Last week Tablet published Jacob Siegel’s “A Guide to Understanding the Hoax of the Century.” Subhead accompanied by the profile of a blackbird’s head: “Thirteen ways of looking at disinformation.” (The subhead and graphic allude to the Wallace Stevens poem). Siegel’s magnum opus runs to some 13,000 words. The introduction is followed by a table of contents with links to the chapters:

I. Russophobia Returns, Unexpectedly: The Origins of Contemporary “Disinformation”

II. Trump’s Election: “It’s Facebook’s Fault”

III. Why Do We Need All This Data About People?

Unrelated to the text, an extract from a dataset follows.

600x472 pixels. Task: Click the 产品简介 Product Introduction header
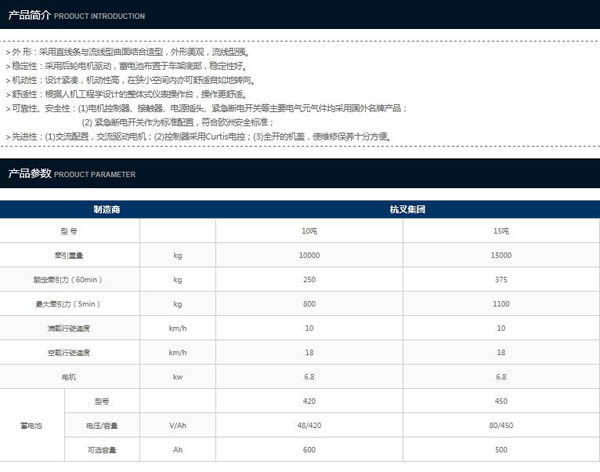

IV. The Internet: From Darling to Demon

V. Russiagate! Russiagate! Russiagate!

VI. Why the Post-9/11 “War on Terror” Never Ended

VII. The Rise of “Domestic Extremists”

VIII. The NGO Borg

IX. COVID-19

X. Hunter’s Laptops: The Exception to the Rule

XI. The New One-Party State

XII. The End of Censorship

XIII. After Democracy

Appendix: The Disinfo Dictionary

It is essential (weekend) reading.

Matt Taibbi followed up with Siegel in the Racket News post/interview “Tablet’s Grand Opus on the Anti-Disinformation Complex.” Taibbi has also produced that post in podcast/video form (below, narrated by Jared Moore).

Taibbi’s introduction to the interview is particularly useful. Taibbi writes: “Siegel’s Tablet article is the enterprise effort at describing the whole anti-disinformation elephant I’ve been hoping for years someone in journalism would take on.”